— start —

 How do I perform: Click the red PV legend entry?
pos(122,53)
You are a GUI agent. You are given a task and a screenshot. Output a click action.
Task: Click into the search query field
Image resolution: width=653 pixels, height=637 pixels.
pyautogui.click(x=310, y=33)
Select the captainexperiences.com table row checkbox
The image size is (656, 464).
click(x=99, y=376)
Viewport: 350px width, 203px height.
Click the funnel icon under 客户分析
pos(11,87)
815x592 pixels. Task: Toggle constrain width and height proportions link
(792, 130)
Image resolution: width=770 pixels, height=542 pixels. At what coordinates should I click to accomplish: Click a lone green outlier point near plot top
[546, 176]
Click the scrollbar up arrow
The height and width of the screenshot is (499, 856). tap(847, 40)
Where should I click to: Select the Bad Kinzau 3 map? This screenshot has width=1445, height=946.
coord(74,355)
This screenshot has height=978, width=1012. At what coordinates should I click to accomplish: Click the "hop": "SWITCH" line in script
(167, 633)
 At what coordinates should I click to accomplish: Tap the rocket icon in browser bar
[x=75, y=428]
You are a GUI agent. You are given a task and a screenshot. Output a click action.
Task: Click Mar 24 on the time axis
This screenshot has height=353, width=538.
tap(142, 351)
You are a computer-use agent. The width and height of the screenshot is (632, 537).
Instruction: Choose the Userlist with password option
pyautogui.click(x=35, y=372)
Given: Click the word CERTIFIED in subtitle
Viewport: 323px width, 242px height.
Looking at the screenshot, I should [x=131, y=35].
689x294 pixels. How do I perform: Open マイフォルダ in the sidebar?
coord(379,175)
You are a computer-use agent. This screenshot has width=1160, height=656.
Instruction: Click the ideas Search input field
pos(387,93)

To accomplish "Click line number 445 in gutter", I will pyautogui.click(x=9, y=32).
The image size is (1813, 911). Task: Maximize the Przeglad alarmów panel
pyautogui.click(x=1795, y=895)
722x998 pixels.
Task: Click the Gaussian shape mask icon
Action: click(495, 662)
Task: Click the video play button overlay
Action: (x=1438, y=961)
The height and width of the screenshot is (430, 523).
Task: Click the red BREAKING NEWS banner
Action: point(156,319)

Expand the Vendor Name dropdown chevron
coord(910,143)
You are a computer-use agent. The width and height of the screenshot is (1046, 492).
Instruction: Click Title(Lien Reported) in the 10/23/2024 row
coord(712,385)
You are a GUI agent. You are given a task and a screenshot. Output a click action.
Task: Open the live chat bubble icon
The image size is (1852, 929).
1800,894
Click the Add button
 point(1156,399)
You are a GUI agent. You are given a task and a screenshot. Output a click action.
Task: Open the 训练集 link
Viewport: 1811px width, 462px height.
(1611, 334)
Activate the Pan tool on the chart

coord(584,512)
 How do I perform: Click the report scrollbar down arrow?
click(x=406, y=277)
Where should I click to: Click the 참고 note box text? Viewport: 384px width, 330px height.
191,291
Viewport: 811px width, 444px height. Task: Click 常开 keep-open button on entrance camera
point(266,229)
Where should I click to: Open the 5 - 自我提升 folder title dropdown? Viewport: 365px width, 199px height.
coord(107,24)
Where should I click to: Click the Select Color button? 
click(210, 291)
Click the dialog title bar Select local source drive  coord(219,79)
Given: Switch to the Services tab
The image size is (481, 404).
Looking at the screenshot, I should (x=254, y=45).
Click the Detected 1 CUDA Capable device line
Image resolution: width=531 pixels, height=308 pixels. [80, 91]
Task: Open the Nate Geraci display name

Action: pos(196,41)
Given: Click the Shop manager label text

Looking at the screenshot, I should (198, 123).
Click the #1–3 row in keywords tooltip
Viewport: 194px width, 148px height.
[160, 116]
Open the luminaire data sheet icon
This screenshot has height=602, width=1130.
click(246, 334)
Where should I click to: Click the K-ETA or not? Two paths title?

— end —

What you should do - Reproduce every one of the rows above word for word, without changing, adding, or leaving out anything.

Response to this exercise -
 How do I perform: Click the red PV legend entry?
pos(122,53)
You are a GUI agent. You are given a task and a screenshot. Output a click action.
Task: Click into the search query field
Image resolution: width=653 pixels, height=637 pixels.
pyautogui.click(x=310, y=33)
Select the captainexperiences.com table row checkbox
The image size is (656, 464).
click(x=99, y=376)
Viewport: 350px width, 203px height.
Click the funnel icon under 客户分析
pos(11,87)
815x592 pixels. Task: Toggle constrain width and height proportions link
(792, 130)
Image resolution: width=770 pixels, height=542 pixels. At what coordinates should I click to accomplish: Click a lone green outlier point near plot top
[546, 176]
Click the scrollbar up arrow
The height and width of the screenshot is (499, 856). tap(847, 40)
Where should I click to: Select the Bad Kinzau 3 map? This screenshot has width=1445, height=946.
coord(74,355)
This screenshot has height=978, width=1012. At what coordinates should I click to accomplish: Click the "hop": "SWITCH" line in script
(167, 633)
 At what coordinates should I click to accomplish: Tap the rocket icon in browser bar
[x=75, y=428]
You are a GUI agent. You are given a task and a screenshot. Output a click action.
Task: Click Mar 24 on the time axis
This screenshot has height=353, width=538.
tap(142, 351)
You are a computer-use agent. The width and height of the screenshot is (632, 537).
Instruction: Choose the Userlist with password option
pyautogui.click(x=35, y=372)
Given: Click the word CERTIFIED in subtitle
Viewport: 323px width, 242px height.
Looking at the screenshot, I should [x=131, y=35].
689x294 pixels. How do I perform: Open マイフォルダ in the sidebar?
coord(379,175)
You are a computer-use agent. This screenshot has width=1160, height=656.
Instruction: Click the ideas Search input field
pos(387,93)

To accomplish "Click line number 445 in gutter", I will pyautogui.click(x=9, y=32).
The image size is (1813, 911). Task: Maximize the Przeglad alarmów panel
pyautogui.click(x=1795, y=895)
722x998 pixels.
Task: Click the Gaussian shape mask icon
Action: click(495, 662)
Task: Click the video play button overlay
Action: (x=1438, y=961)
The height and width of the screenshot is (430, 523).
Task: Click the red BREAKING NEWS banner
Action: point(156,319)

Expand the Vendor Name dropdown chevron
coord(910,143)
You are a computer-use agent. The width and height of the screenshot is (1046, 492).
Instruction: Click Title(Lien Reported) in the 10/23/2024 row
coord(712,385)
You are a GUI agent. You are given a task and a screenshot. Output a click action.
Task: Open the live chat bubble icon
The image size is (1852, 929).
1800,894
Click the Add button
 point(1156,399)
You are a GUI agent. You are given a task and a screenshot. Output a click action.
Task: Open the 训练集 link
Viewport: 1811px width, 462px height.
(1611, 334)
Activate the Pan tool on the chart

coord(584,512)
 How do I perform: Click the report scrollbar down arrow?
click(x=406, y=277)
Where should I click to: Click the 참고 note box text? Viewport: 384px width, 330px height.
191,291
Viewport: 811px width, 444px height. Task: Click 常开 keep-open button on entrance camera
point(266,229)
Where should I click to: Open the 5 - 自我提升 folder title dropdown? Viewport: 365px width, 199px height.
coord(107,24)
Where should I click to: Click the Select Color button? 
click(210, 291)
Click the dialog title bar Select local source drive  coord(219,79)
Given: Switch to the Services tab
The image size is (481, 404).
Looking at the screenshot, I should (x=254, y=45).
Click the Detected 1 CUDA Capable device line
Image resolution: width=531 pixels, height=308 pixels. [80, 91]
Task: Open the Nate Geraci display name

Action: pos(196,41)
Given: Click the Shop manager label text

Looking at the screenshot, I should (198, 123).
Click the #1–3 row in keywords tooltip
Viewport: 194px width, 148px height.
[160, 116]
Open the luminaire data sheet icon
This screenshot has height=602, width=1130.
click(246, 334)
Where should I click to: Click the K-ETA or not? Two paths title?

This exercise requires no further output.